= Records from a collection =
::::::::::

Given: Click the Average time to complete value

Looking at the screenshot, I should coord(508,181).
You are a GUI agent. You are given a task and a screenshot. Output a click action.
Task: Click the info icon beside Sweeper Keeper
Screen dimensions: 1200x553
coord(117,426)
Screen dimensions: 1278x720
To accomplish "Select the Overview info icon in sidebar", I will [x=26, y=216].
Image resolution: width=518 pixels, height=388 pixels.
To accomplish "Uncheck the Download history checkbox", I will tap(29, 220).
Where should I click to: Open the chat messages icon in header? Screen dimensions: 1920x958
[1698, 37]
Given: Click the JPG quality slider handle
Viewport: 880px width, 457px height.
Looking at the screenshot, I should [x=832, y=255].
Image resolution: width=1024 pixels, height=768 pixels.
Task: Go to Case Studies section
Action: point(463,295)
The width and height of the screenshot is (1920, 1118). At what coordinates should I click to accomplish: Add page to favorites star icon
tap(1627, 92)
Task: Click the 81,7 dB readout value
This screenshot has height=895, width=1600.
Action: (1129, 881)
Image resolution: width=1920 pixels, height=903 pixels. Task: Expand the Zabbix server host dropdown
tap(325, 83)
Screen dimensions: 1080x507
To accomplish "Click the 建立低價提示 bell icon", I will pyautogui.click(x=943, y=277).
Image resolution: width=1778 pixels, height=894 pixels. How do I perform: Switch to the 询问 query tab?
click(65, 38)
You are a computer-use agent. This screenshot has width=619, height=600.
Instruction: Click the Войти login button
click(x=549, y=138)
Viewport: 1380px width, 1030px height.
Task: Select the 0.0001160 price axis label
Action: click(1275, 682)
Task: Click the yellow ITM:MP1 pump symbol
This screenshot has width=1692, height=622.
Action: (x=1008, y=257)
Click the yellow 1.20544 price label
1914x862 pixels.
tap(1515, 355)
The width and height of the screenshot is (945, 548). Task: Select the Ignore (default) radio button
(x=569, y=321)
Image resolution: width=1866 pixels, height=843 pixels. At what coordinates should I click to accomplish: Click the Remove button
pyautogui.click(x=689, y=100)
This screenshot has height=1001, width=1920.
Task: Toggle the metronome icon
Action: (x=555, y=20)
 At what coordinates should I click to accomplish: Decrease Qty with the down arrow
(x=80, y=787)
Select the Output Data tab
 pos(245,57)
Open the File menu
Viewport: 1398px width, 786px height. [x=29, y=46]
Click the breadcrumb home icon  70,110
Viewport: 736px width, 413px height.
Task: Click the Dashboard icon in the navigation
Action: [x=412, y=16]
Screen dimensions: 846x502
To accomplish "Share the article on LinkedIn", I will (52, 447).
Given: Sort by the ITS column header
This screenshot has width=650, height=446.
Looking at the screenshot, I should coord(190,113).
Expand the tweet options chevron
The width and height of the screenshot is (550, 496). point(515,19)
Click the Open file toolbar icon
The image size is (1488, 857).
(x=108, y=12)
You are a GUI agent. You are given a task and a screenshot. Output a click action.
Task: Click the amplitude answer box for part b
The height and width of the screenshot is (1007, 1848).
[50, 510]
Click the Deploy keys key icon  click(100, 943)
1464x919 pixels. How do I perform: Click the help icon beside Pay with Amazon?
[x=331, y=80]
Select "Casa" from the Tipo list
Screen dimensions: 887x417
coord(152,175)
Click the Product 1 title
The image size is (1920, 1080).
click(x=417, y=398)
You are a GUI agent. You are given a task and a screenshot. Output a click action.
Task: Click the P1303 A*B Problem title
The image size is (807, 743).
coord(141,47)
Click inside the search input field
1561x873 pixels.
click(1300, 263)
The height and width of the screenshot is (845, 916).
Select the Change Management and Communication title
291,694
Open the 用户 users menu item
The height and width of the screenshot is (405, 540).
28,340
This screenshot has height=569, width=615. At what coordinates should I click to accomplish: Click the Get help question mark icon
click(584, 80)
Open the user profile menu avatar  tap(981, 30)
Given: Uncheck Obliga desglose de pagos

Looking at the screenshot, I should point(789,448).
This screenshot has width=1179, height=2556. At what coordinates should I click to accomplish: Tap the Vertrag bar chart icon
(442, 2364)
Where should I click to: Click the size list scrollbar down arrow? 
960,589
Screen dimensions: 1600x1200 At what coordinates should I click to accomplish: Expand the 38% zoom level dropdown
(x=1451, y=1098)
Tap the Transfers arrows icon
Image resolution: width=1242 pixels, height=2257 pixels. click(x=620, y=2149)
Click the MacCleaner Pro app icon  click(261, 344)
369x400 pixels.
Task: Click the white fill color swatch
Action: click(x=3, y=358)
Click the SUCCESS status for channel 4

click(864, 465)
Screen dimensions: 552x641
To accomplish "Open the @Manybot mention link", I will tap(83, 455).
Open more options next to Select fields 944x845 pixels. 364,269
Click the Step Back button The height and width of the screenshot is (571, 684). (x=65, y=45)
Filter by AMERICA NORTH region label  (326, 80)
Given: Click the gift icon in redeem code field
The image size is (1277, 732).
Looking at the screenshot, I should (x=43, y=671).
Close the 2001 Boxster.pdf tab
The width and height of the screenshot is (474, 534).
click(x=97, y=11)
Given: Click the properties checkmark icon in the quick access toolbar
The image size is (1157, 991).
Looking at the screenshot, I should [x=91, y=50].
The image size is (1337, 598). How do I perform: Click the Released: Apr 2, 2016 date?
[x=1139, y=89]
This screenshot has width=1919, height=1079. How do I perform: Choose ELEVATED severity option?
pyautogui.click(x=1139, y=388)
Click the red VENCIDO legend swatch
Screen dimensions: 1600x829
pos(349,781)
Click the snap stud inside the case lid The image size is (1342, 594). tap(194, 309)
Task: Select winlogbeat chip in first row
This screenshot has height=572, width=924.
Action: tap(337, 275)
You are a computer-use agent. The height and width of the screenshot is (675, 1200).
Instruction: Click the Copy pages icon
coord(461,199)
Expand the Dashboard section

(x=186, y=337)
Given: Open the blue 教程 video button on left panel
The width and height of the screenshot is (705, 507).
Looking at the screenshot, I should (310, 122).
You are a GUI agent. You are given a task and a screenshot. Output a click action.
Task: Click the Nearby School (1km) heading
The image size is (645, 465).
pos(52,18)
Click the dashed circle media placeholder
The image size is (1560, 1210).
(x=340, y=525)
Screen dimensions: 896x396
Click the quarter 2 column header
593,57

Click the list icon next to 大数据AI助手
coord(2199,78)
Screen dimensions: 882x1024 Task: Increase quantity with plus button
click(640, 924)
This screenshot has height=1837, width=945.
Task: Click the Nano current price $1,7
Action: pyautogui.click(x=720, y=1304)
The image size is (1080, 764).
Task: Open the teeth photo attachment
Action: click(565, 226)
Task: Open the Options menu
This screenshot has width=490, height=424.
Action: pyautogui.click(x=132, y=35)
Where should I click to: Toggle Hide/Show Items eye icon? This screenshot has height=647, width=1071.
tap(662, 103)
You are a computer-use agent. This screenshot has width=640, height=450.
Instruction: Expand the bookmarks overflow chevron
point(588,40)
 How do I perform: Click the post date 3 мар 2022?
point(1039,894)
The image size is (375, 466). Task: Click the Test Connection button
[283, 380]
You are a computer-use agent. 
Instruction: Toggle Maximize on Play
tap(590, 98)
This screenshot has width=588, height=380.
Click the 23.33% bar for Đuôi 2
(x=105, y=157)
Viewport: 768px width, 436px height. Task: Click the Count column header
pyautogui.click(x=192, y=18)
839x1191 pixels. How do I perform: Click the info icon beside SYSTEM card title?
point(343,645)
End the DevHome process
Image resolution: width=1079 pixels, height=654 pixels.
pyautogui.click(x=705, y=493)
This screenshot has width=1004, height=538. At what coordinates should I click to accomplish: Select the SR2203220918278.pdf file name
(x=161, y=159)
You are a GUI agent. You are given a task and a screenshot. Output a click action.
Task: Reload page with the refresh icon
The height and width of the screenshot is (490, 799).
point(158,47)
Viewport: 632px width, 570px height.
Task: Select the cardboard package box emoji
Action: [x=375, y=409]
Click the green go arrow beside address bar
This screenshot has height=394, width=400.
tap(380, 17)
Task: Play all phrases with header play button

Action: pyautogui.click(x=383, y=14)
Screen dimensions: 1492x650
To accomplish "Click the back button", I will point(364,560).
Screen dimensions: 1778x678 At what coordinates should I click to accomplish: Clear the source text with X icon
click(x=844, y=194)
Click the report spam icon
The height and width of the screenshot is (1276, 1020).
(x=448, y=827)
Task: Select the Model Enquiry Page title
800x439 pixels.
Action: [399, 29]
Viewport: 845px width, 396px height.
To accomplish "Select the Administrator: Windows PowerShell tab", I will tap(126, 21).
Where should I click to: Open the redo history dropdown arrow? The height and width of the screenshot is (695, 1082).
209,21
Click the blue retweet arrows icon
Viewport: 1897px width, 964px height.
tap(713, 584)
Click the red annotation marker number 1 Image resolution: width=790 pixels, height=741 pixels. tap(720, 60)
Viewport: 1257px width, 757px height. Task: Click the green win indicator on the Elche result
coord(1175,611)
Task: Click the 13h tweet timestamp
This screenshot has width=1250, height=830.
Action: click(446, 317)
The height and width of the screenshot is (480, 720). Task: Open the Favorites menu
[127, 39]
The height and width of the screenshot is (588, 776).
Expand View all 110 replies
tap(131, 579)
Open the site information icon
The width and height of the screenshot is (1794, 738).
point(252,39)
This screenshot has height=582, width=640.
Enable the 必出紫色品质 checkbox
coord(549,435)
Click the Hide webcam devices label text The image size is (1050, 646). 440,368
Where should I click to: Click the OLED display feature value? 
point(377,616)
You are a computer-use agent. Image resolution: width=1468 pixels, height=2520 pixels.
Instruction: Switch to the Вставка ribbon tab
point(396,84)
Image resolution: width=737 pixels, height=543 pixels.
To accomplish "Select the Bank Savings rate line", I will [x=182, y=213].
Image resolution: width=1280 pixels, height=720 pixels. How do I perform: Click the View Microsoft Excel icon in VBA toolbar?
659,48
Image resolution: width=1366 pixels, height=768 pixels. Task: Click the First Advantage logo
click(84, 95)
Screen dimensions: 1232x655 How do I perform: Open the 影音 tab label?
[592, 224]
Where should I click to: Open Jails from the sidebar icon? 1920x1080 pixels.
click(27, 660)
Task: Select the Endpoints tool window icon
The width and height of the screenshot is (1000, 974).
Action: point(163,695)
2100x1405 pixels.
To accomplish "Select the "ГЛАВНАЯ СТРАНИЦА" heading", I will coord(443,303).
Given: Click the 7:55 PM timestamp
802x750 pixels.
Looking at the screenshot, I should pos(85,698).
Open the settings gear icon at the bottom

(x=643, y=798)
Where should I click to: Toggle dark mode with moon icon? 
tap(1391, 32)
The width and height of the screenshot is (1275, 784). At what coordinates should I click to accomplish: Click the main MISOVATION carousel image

::::::::::

= TASK DETAILS =
Only one stretch of the entries above is wanted: the lines from the one containing "This screenshot has width=1004, height=538." through the one containing "Task: Click the 13h tweet timestamp". Please reproduce it exactly.

= ANSWER TO THIS EXERCISE =
This screenshot has width=1004, height=538. At what coordinates should I click to accomplish: Select the SR2203220918278.pdf file name
(x=161, y=159)
You are a GUI agent. You are given a task and a screenshot. Output a click action.
Task: Reload page with the refresh icon
The height and width of the screenshot is (490, 799).
point(158,47)
Viewport: 632px width, 570px height.
Task: Select the cardboard package box emoji
Action: [x=375, y=409]
Click the green go arrow beside address bar
This screenshot has height=394, width=400.
tap(380, 17)
Task: Play all phrases with header play button

Action: pyautogui.click(x=383, y=14)
Screen dimensions: 1492x650
To accomplish "Click the back button", I will point(364,560).
Screen dimensions: 1778x678 At what coordinates should I click to accomplish: Clear the source text with X icon
click(x=844, y=194)
Click the report spam icon
The height and width of the screenshot is (1276, 1020).
(x=448, y=827)
Task: Select the Model Enquiry Page title
800x439 pixels.
Action: [399, 29]
Viewport: 845px width, 396px height.
To accomplish "Select the Administrator: Windows PowerShell tab", I will tap(126, 21).
Where should I click to: Open the redo history dropdown arrow? The height and width of the screenshot is (695, 1082).
209,21
Click the blue retweet arrows icon
Viewport: 1897px width, 964px height.
tap(713, 584)
Click the red annotation marker number 1 Image resolution: width=790 pixels, height=741 pixels. tap(720, 60)
Viewport: 1257px width, 757px height. Task: Click the green win indicator on the Elche result
coord(1175,611)
Task: Click the 13h tweet timestamp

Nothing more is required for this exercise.